Bodyweight Sets

im doing a bodyweight routine and a question…should I do 1 set of max reps and reach my goal whether its 500 or 200 reps or should i do something like 10x10?

Both would work and I may suggest something like a bodyweight edt pattern. Fatigue managment. Take the max reps you can do for a certain bodyweight exercise and Half that for the start. For ease lets say that the max reps is ten you would start doing 5’s in perfect form. Continue with this keeping same form and as you fell the form may start to fade drop down in reps until reaching your target reps. EVERY rep the same in flawless form. Aim to hit that same target 3 in less time when you repeat or more reps less time etc…

[quote]Phill wrote:
Both would work and I may suggest something like a bodyweight edt pattern. Fatigue managment. Take the max reps you can do for a certain bodyweight exercise and Half that for the start. For ease lets say that the max reps is ten you would start doing 5’s in perfect form. Continue with this keeping same form and as you fell the form may start to fade drop down in reps until reaching your target reps. EVERY rep the same in flawless form. Aim to hit that same target 3 in less time when you repeat or more reps less time etc…

[/quote]

Sorry, but I don’t really understand. If my max was 10 reps, how would the workout go?

A couple of friends and i were reading this post, and they made some suggestions, due to the fact that they train with bodyweight sets only, and look amazingly big.

My friend francois said that he does a 10 x 10 protocol 3 times a week, and he said it was because of his tempo:

" I lift myself up in the speed at which i feel the hardest muscle contraction for the longest time, and go back down in a speed in which i feel the muscle as tense as possible, almost as going up, this is at the maximum tension possible( he usually gets 1 second on the way up and 1-2 seconds on the way down) so i get a pump from rep #1 to my last rep"

He explained that he began with 10 sets, and at first, they were sets of 10, but in time, he reached sets of 15, so he added weight.

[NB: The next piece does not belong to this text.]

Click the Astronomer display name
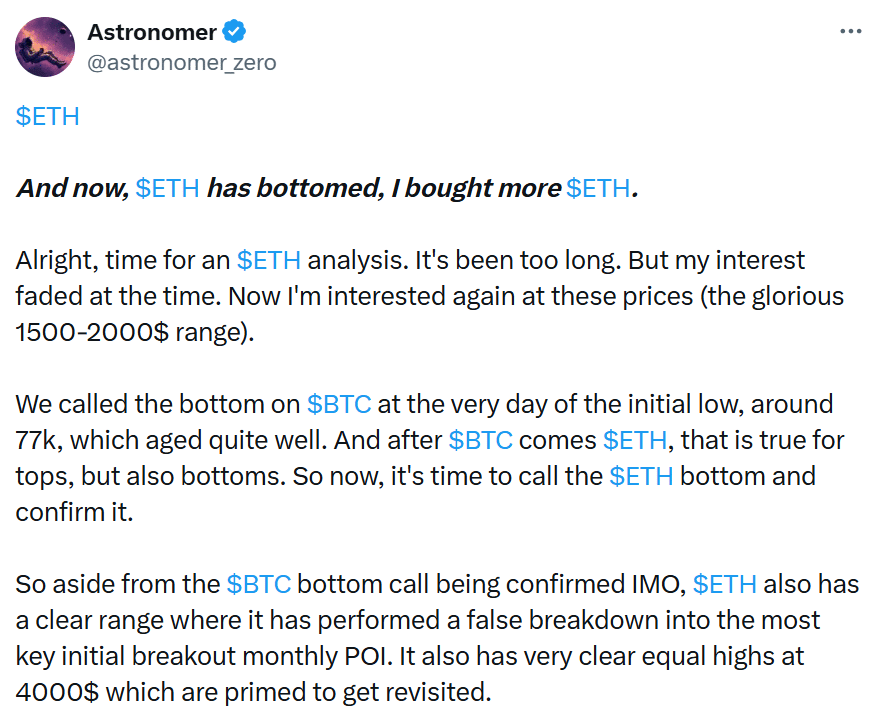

My other friend, Pietro, he sais " I just aimed to get as many reps in good form as possible…a hard and explosive concentric which didn’t help me with its momentum, and a controlled eccentric. I aim for maximum reps, so i don’t put too much into the eccentric, i exert control, but I try to use as little srength as possible in order to save my energy for the lifting, since I am trying to get as many reps as possible( he gets a full rep done perfectly in 1 full second, or 1,2 to 1,5 seconds, always keeping an eccentric phase longer than the concetric, like a 60/40 ratio)…However, I always make sure to keep a decent level of tension in the muscles targeted. I may start with a first set of 20, and end up in a last set of 4. Do this twice a wek and you will grow"

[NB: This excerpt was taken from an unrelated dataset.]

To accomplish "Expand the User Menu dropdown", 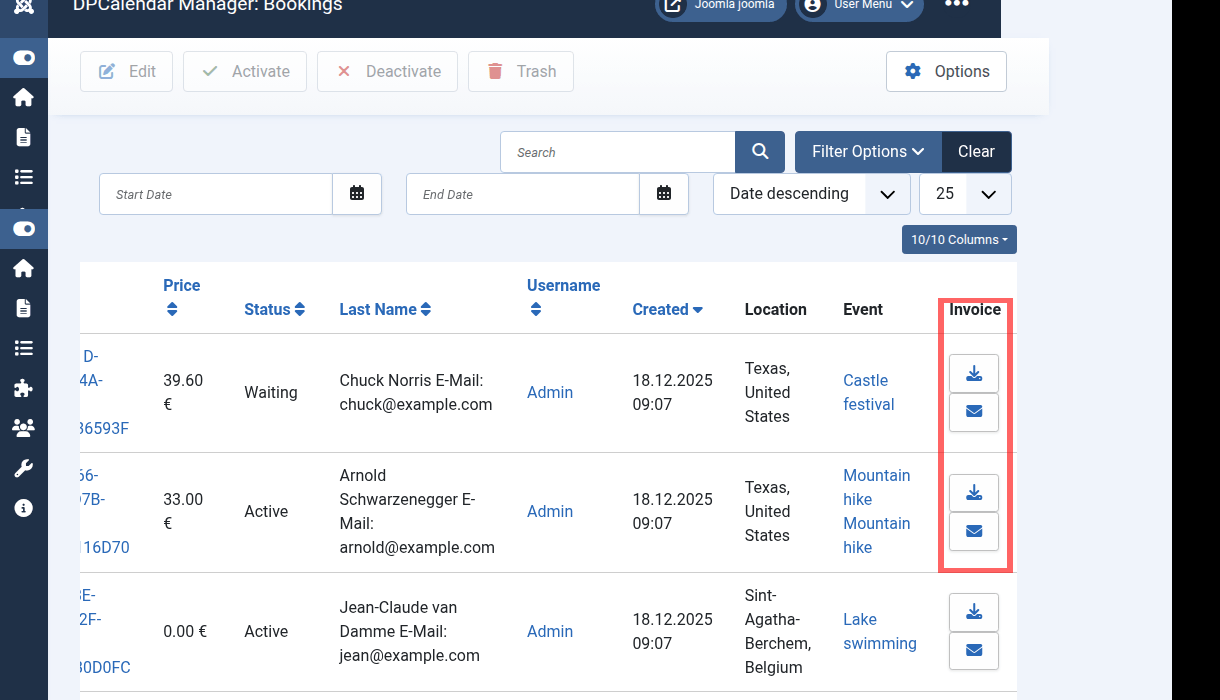I will click(x=859, y=6).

My own advice is to alternate their programs…I train 2 times a week,a nd in one day, I use the routine Francoise uses, and on the other I use Pietro’s routine. So far I seem to be catching up with their physiques

Hope this helps

Ok, I’m thinking of doing bodyweight workouts 4x a week…Mon-Tues-Thurs-Fri

First two days are 10x10 and the second 2 days are the other way. But a question, for the way that you go to failure each set, how many sets do you perform?

Thanks ALOT

[quote]A_N_91 wrote:
Ok, I’m thinking of doing bodyweight workouts 4x a week…Mon-Tues-Thurs-Fri

First two days are 10x10 and the second 2 days are the other way. But a question, for the way that you go to failure each set, how many sets do you perform?

Thanks ALOT[/quote]

I’ve been doing bodyweight exercises for about a year now. For pushups I do sets of 5x50 or more. Changing hand positions and feet. Hindus only do them to a song, nothing to long. Squats I do sets of 50 swithcing with bootstrappers(those kill the quads). Then start with the pullups using a pyramid sets changing hand positions. As for dips I do bw and weighted doing those till failure on the last set. As for abs its all in how much you want them to burn.

Cheers Rick

I would recommend 2-3 times a week, leaving the max reps strategy for the last session of the week.

I would advise to se the max reps strategy with care.

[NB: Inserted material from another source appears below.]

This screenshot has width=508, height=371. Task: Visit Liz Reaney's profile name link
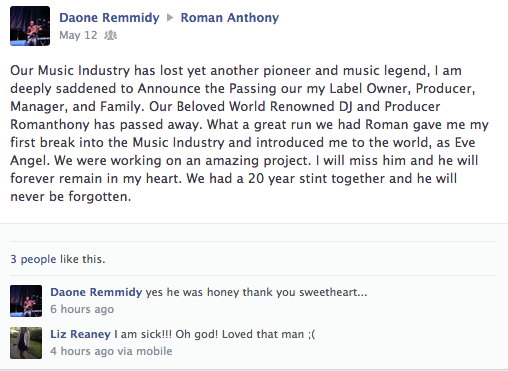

By the way, if you are using pushups and fat man’s pull-ups only, for you can’t feel the groove with the dips and pull-ups, you can use a Timed Sets type of approach…

sets of 20-40 seconds (more like 30-40) with rep speeds of 1 second per rep or less, and use around 10-12 sets, splitting them in 3-5 sets per exercise

think more in different hand positions and angles rather than exercises…I use 3 types of pushups: wide, medium and medium with palms out and thumbs pointing to my feet, for 3-4 sets each, but I always get 5 sets of the normal medium-grip pushups and 3-4 of the other two.

Try this pyramid up to level 10 and back down:

1 x Pullups
2 x Pushups
3 x Hindu Squats

Total
100 Pullups
200 Pushups
300 Squats

When Pushups become easy, do them one arm and split between arms.

I must say, my friend does me much honor by mentioning my workout in his post.

I would have to agree to soemthing: there is no better way to work with bodyweight sets than to simply perform strict reps, and do your sets for as many reps as you can before hitting failure…

Tempo is of no consequence, but instead of getting as many fast reps as you can, just get as many good pumps as you can, going up and down in constant motion, and going down in a way that feels like going up…going up should be hard, a hard and powerful contrction which you should stretch to its maximum length in time…but don’t go so sloow it feels more in the joints than the muscles or so slow that you don’t feel a depp pumping contraction that says that all the fibers are screaming for help.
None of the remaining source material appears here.